Thanks for any help you can give to shed some light (sorry, couldn't help myself :devil🙂 on the question.
 
It's actually more complicated than that...

Brightness is all about perception. A 2000 lumen light can look less bright than a 500 lumen light, if the 500 lumen light is highly focused and the 2000 lumen light is a wide flood. This is assuming you're aiming them both at a wall at the same distance.

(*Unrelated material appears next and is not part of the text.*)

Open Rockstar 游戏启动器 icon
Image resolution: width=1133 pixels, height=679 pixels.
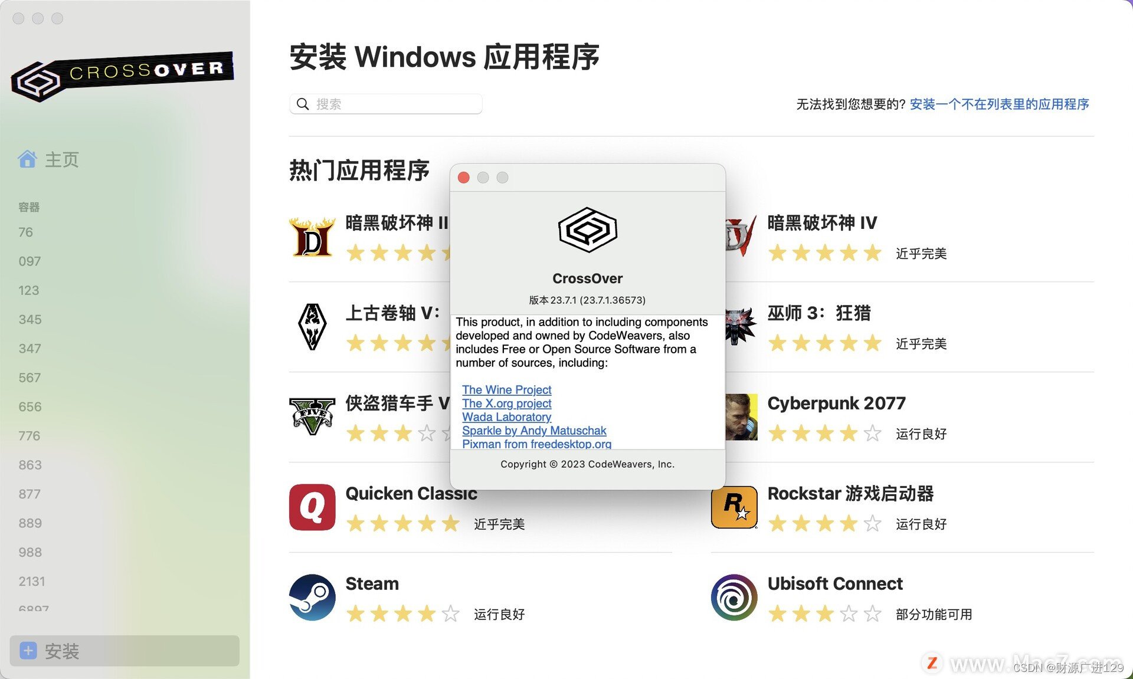pos(733,508)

You need to consider two values simultaneously when looking at brightness; the lumen output (a measure of the total amount of light being emitted, think of it as the number of liters of water coming from a hose) and candela (often spoken of as lux @ a given distance), which you can think of as the amount of water from your hose hitting a given spot on the wall at a given distance.

Clear as mud?
 
It would be difficult to use the MiniMag as a standard because its output dims continuously throughout its runtime; it averages around 12 lumens though, which is roughly the same output as a candle flame. As noted above, the candle distributes light 360 degrees, whereas the Mag puts it all in one direction, so the Mag seems brighter.
 
Being a complete newbe, I've no idea how "bright" a given number of lumens translates to be in the real world.

I'd like to find a table that shows what lumens you would expect for various tasks. I think it might go a little like this:
*1-2 lumens: Finding a keyhole, close range work (within arm's reach), close reading, maybe a supplement to dark-adapted vision finding your way around a room. Some mini incandescent keychain lights admit to this level.
* 5-10 lumens: Indoor use, close inspecitions, map reading, testing eyes; the 2 AAA penlight with a #222 prefocus bulb is in this range.
* 15-30 lumens: General household indoor use, moderate range outdoor use ( a few yards); this is the light range that the 2 D cell plastic light with a prefocus bulb generates.
* around 50 lumens: Walking a good trail at night, finding your way in unfamiliar surroundings.
* 60-200: So-called "tactical" lights; identify a man-size target at firearms range. Power LEDs can give 100+lumens from an AA cell. In my experience, 100 lumens can light up a small suburban backyard (say, 60 feet x 30 feet) and verify the yard is free of the neighbor's cat.
* 200 lumens and up - Outdoor, moderately long range, search and rescue - you can go up to several thousand lumens in a hand-carried light but I think anything much over 500 is a rather special purpose tool.
* 500+ lumens- - I understand night-time orienteers use high-power lamps in this range for running unfamiliar trails in the dark.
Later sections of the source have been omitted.